-- Opening Marker --

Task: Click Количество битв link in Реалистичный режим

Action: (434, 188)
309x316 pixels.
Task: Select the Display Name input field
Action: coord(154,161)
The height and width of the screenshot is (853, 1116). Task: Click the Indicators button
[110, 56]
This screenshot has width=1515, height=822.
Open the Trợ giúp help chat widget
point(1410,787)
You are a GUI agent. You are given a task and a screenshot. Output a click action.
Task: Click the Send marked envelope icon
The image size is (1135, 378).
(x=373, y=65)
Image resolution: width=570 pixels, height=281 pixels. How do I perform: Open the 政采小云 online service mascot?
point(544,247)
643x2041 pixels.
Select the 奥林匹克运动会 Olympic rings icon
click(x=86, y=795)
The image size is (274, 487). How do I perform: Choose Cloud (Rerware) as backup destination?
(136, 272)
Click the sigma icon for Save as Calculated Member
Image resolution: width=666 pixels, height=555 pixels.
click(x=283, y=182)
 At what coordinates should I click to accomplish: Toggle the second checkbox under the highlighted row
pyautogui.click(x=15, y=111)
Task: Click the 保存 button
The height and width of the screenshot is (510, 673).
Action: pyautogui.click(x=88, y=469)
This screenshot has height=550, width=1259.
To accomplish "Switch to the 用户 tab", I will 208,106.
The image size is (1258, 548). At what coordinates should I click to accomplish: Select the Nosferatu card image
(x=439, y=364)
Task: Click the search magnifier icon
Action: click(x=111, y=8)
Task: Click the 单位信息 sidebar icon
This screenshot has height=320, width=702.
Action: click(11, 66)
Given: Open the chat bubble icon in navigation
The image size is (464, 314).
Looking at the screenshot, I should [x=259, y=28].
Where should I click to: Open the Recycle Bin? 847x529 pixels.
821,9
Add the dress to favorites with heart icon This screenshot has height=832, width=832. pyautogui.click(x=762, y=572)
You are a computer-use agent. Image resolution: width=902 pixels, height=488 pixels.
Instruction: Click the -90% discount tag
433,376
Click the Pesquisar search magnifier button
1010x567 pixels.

-- Closing Marker --

Your response should consist of the full listing, exactly as written.

### Reply to the exercise
Task: Click Количество битв link in Реалистичный режим

Action: (434, 188)
309x316 pixels.
Task: Select the Display Name input field
Action: coord(154,161)
The height and width of the screenshot is (853, 1116). Task: Click the Indicators button
[110, 56]
This screenshot has width=1515, height=822.
Open the Trợ giúp help chat widget
point(1410,787)
You are a GUI agent. You are given a task and a screenshot. Output a click action.
Task: Click the Send marked envelope icon
The image size is (1135, 378).
(x=373, y=65)
Image resolution: width=570 pixels, height=281 pixels. How do I perform: Open the 政采小云 online service mascot?
point(544,247)
643x2041 pixels.
Select the 奥林匹克运动会 Olympic rings icon
click(x=86, y=795)
The image size is (274, 487). How do I perform: Choose Cloud (Rerware) as backup destination?
(136, 272)
Click the sigma icon for Save as Calculated Member
Image resolution: width=666 pixels, height=555 pixels.
click(x=283, y=182)
 At what coordinates should I click to accomplish: Toggle the second checkbox under the highlighted row
pyautogui.click(x=15, y=111)
Task: Click the 保存 button
The height and width of the screenshot is (510, 673).
Action: pyautogui.click(x=88, y=469)
This screenshot has height=550, width=1259.
To accomplish "Switch to the 用户 tab", I will 208,106.
The image size is (1258, 548). At what coordinates should I click to accomplish: Select the Nosferatu card image
(x=439, y=364)
Task: Click the search magnifier icon
Action: click(x=111, y=8)
Task: Click the 单位信息 sidebar icon
This screenshot has height=320, width=702.
Action: click(11, 66)
Given: Open the chat bubble icon in navigation
The image size is (464, 314).
Looking at the screenshot, I should [x=259, y=28].
Where should I click to: Open the Recycle Bin? 847x529 pixels.
821,9
Add the dress to favorites with heart icon This screenshot has height=832, width=832. pyautogui.click(x=762, y=572)
You are a computer-use agent. Image resolution: width=902 pixels, height=488 pixels.
Instruction: Click the -90% discount tag
433,376
Click the Pesquisar search magnifier button
1010x567 pixels.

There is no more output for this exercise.